Clear Request.IsAuthenticated value after SignOut() without RedirectToAction()
-
06-09-2019 - |
Question
I am writing an account management controller and have to process deleting of own user's account separately:
[Authorize]
[AcceptVerbs(HttpVerbs.Post)]
public ActionResult Delete(string userName, string confirmButton)
{
MembershipService.DeleteUser(userName);
if (User.Identity.Name.Equals(userName,
StringComparison.InvariantCultureIgnoreCase))
{
FormsAuth.SignOut();
return View("DeleteSelf");
}
else
return RedirectToAction("Index");
}
But partial view LogOnUserControl.ascx still shows just logged out user name while displaying DeleteSelf view because Request.IsAuthenticated and Page.User.Identity values are still set after FormsAuth.SignOut().

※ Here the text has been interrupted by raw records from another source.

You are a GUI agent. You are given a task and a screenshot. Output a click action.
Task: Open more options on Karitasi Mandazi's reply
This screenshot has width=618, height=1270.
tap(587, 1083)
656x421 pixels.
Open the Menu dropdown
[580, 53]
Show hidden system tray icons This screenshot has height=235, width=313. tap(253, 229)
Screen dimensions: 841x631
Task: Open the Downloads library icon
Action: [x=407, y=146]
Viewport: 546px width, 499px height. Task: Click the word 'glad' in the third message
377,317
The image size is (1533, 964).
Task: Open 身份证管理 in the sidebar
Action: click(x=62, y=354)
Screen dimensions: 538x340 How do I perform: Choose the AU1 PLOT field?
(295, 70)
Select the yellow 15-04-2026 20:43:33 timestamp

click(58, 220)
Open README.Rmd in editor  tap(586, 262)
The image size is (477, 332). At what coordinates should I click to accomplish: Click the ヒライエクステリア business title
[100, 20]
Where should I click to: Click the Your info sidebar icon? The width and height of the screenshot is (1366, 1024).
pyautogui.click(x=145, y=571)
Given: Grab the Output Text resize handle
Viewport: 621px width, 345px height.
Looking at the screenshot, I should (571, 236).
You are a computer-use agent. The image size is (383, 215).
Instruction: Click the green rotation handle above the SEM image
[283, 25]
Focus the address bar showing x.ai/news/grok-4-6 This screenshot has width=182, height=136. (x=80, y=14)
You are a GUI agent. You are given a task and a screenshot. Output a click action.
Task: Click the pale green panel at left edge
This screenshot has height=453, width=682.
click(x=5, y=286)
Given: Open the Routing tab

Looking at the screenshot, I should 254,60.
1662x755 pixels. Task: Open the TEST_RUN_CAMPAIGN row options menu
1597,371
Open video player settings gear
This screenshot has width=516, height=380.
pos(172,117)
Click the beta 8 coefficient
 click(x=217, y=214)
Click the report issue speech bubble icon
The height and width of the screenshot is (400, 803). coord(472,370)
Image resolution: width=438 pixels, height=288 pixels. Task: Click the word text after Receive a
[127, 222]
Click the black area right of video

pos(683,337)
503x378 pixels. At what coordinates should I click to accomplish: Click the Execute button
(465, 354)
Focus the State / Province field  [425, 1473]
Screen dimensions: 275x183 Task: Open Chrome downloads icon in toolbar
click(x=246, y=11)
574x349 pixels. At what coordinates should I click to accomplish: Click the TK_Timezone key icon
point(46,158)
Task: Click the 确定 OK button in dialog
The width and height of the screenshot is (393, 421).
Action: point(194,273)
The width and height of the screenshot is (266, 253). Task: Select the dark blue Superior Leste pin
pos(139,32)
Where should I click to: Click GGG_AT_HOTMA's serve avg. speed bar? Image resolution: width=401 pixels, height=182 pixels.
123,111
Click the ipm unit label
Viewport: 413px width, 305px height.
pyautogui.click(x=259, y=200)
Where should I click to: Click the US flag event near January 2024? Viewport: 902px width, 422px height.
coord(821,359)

Adding a new action ShowDeleteSelfMessage could solve the problem but I don't like this solution:
...
{
FormsAuth.SignOut();
return RedirectToAction("ShowDeleteSelfMessage");
}
...
public ActionResult ShowDeleteSelfMessage()
{
return View("DeleteSelf");
}
Any other ideas? Thank you!
Solution
Change your LogOnUserControl.ascx to deal with ViewData["UserDeleted"]:
[Authorize]
[AcceptVerbs(HttpVerbs.Post)]
public ActionResult Delete(string userName, string confirmButton)
{
MembershipService.DeleteUser(userName);
if (User.Identity.Name.Equals(userName,
StringComparison.InvariantCultureIgnoreCase))
{
FormsAuth.SignOut();
// ***
ViewData["UserDeleted"] = true;
// ***
return View("DeleteSelf");
}
else
return RedirectToAction("Index");
}
LogOnUserControl.ascx:
<%@ Control Language="C#" Inherits="System.Web.Mvc.ViewUserControl" %>
<% if (Request.IsAuthenticated && !(ViewData["UserDeleted"] ?? false)) { %>
Welcome <b><%= Html.Encode(Page.User.Identity.Name) %></b>!
[ <%= Html.ActionLink("Log Off", "LogOff", "Account") %> ]
<% } else { %>
[ <%= Html.ActionLink("Log On", "LogOn", "Account") %> ]
<% } %>
OTHER TIPS
In Delete
action, instead of return View("DeleteSelf")
, try this return Redirect("DeleteSelf")
I have examined the source code of standard AccountController.cs file and found two methods
public ActionResult ChangePasswordSuccess()
{
return View("ChangePasswordSuccess");
}
and
public ActionResult RestorePasswordSuccess()
{
return View("RestorePasswordSuccess");
}
which only show corresponding views. So my
public ActionResult ShowDeleteSelfMessage()
{
return View("DeleteSelf");
}
method will look good in such company. Though I should change the name for consistency.